Tyler Durden's picture




 

The euro has depreciated to its lowest level in nearly nine years when measured in trade-weighted terms. Common wisdom is to assume that this might trigger a GDP forecast upgrade for the common currency area. UBS says "no", while at first sight, this 'devaluation' should boost output, the exchange rate response is simply part of the bigger, well-known picture of economic stress in the common currency region. Simply put, the currency has depreciated on fear and risk aversion - and economic growth tends to suffer rather than flourish in that environment - and furthermore, the two structural measures that help determine the outlook for the currency - the internal balance (output gap) and the external balance (current account) - point to further weakness.

 

UBS: Euro depreciation: Implications for GDP

The euro has depreciated to its lowest level in nearly nine years when measured in trade-weighted terms. Clients have asked if this might trigger a GDP forecast upgrade for the common currency area. The short answer is no; the currency has depreciated on fear and risk aversion – and economic growth tends to suffer rather than flourish in that environment.

The euro has depreciated by 15% since its recent peak in October 2009. The depreciation is, in fact, exactly in line with our forecast, which is for the EURUSD to drop further to 1.15 by the end of this year and to 1.10 by the end of next year.

At first sight, this should boost output, but the exchange rate response is simply part of the bigger, well-known picture of economic stress in the common currency region. Our asset allocation team highlighted this point in their latest piece, with a compelling chart that shows a tight relationship between the value of the euro and the relative size of the ECB’s balance sheet (Chart 2). The ECB’s balance sheet has expanded much faster than the Fed’s, and this is simply because the eurozone economy and its banks remain troubled (sounds familiar).

This evaporation of confidence in parts of the European banking sector has a direct impact on the real economy, including through a higher cost of capital for companies and from tougher credit conditions for loans. The Spanish, Italian, Greek and Portuguese economies are in recession, and growth in the eurozone as a whole has ground to a halt.

To establish our point more explicitly, we have run a macro simulation on NiGEM, a large global macro model. We have specifically asked: what is the impact on the economy of the heightened fear that is reflected in wider risk premia? The calibration of the shock can vary depending on one’s judgements and on the time period under consideration, but the bottom line is that fear can drive the exchange rate lower – and economic growth.

What next for the exchange rate? The policy response to the crisis will remain an influence, but, as Chart 2 above shows, in essence it is the fundamentals that will be crucial for the long-term value of the currency.

The two structural measures that help us determine the outlook for the currency – the internal balance (output gap) and the external balance (current account) – point to further weakness. The charts below compare: (1) the euro area output gap with the weighted average output gap of its main trading partners; and (2) the euro area current account balance compared with that of its main trading partners. The charts essentially show that, although the current account is in balance, the euro area output gap is bigger than its trading partners’. If we think of the equilibrium exchange rate as one that restores internal and external balance, these charts suggest that there is scope for further depreciation in the euro.

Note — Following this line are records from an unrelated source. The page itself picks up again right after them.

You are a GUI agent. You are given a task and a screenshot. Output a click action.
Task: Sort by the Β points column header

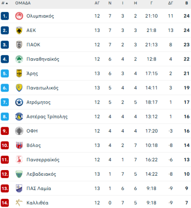186,3
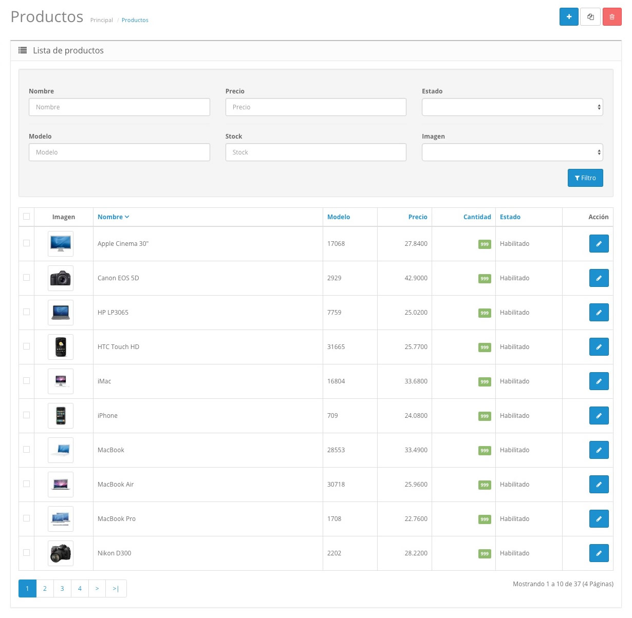632x618 pixels.
Task: Click edit pencil for MacBook Pro
Action: click(599, 519)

To summarise, the euro has depreciated in response to broader concerns related to solvency and competitiveness in the single currency region. Although the weaker currency will help the troubled economies rebalance, the weakness is not a trigger for forecast revisions. Looking ahead, fundamentals continue to suggest that there is further scope for euro depreciation. We expect EURUSD at 1.15 by end-2012 and 1.10 by end-2013.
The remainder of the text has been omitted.